**EXTRACT**

According to an analysis by the General Assembly’s Department of Legislative Services, in fiscal 2018, SRPS investments returned 8.1% net of fees paid. In fiscal 2018, SRPS finished the year with assets of almost $52.0 billion, so investment management fees of $372 million in that year represented about 0.72% of assets.

The analysis explains that carried interest is earned by investment managers in private markets (e.g., private equity, private real estate) and is the amount that a general partner (investment manager) retains as an ownership interest in the investment profits generated by the partnership. The Department of Legislative Services says carried interest typically represents 20% of the profits generated, but that proportion may be negotiated among the parties involved. As carried interest represents shared profits that are retained by the general partner rather than paid by the investor, it is not typically reported as investment fees paid.

Stored items from a collection
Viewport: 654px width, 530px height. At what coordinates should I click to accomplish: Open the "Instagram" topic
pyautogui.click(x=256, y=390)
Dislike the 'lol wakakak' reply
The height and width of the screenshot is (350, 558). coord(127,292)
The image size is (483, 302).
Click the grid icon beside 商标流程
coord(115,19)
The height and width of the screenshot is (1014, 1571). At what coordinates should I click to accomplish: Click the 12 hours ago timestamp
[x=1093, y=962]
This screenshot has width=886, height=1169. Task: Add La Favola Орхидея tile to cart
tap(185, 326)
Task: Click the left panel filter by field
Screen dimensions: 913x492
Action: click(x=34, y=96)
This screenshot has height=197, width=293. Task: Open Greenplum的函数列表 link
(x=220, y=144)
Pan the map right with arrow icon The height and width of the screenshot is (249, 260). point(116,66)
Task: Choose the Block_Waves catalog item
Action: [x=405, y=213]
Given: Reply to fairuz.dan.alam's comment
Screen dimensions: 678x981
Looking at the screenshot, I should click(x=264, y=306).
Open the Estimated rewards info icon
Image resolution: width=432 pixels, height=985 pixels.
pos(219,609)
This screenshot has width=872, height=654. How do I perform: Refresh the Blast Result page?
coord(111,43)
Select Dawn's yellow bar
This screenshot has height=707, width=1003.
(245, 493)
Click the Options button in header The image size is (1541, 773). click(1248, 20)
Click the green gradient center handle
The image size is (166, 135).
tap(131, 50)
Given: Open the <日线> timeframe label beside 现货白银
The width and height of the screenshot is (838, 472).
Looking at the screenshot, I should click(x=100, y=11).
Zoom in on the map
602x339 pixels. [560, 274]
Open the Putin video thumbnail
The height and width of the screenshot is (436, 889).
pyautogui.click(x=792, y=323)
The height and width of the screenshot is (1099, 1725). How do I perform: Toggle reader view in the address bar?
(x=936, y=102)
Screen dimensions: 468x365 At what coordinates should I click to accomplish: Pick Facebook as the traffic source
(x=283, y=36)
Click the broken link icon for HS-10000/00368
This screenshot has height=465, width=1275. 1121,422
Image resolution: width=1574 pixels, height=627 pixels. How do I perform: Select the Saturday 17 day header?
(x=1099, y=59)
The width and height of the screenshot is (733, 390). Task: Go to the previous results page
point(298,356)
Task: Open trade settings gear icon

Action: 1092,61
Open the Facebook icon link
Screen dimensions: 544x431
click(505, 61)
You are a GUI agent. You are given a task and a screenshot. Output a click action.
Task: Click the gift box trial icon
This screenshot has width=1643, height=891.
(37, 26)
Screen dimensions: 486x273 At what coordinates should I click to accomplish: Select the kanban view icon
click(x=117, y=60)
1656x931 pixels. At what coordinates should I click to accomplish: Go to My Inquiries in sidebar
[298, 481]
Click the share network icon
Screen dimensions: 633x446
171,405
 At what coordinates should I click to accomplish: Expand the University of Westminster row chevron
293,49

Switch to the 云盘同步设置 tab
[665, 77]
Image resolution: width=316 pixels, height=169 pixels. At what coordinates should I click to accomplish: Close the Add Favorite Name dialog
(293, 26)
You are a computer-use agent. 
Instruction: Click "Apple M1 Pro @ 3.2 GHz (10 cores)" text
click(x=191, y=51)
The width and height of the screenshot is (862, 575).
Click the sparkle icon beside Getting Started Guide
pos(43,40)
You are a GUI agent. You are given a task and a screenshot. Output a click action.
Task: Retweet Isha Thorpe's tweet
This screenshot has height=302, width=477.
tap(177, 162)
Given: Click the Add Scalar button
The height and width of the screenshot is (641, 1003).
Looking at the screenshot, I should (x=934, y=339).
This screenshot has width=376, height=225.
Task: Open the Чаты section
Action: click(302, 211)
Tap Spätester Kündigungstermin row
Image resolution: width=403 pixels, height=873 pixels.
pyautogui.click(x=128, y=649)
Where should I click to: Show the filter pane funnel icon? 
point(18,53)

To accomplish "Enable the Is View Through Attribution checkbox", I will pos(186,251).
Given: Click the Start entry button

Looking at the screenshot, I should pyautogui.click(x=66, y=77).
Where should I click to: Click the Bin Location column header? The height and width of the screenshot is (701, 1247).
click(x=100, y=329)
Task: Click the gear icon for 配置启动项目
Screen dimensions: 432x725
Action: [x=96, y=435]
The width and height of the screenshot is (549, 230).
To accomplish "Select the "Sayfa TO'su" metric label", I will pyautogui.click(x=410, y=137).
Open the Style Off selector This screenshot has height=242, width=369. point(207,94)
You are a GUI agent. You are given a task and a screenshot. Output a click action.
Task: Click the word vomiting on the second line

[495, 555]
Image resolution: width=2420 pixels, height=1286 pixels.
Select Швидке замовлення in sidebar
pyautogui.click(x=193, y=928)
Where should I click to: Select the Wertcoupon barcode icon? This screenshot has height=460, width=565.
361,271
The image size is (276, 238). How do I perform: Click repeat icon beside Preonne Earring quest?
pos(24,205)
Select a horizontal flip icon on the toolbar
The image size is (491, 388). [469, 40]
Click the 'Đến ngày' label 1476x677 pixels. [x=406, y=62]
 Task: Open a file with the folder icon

**REQUEST 1**
List every percentage figure that appears in the passage on SRPS fees.
**REQUEST 2**
Return the stretch of the passage on SRPS fees from "The analysis explains" through "investment fees paid.", copied word for word.
The stored items play no part in what is asked here.

**OUTPUT 1**
8.1%, 0.72%, 20%

**OUTPUT 2**
The analysis explains that carried interest is earned by investment managers in private markets (e.g., private equity, private real estate) and is the amount that a general partner (investment manager) retains as an ownership interest in the investment profits generated by the partnership. The Department of Legislative Services says carried interest typically represents 20% of the profits generated, but that proportion may be negotiated among the parties involved. As carried interest represents shared profits that are retained by the general partner rather than paid by the investor, it is not typically reported as investment fees paid.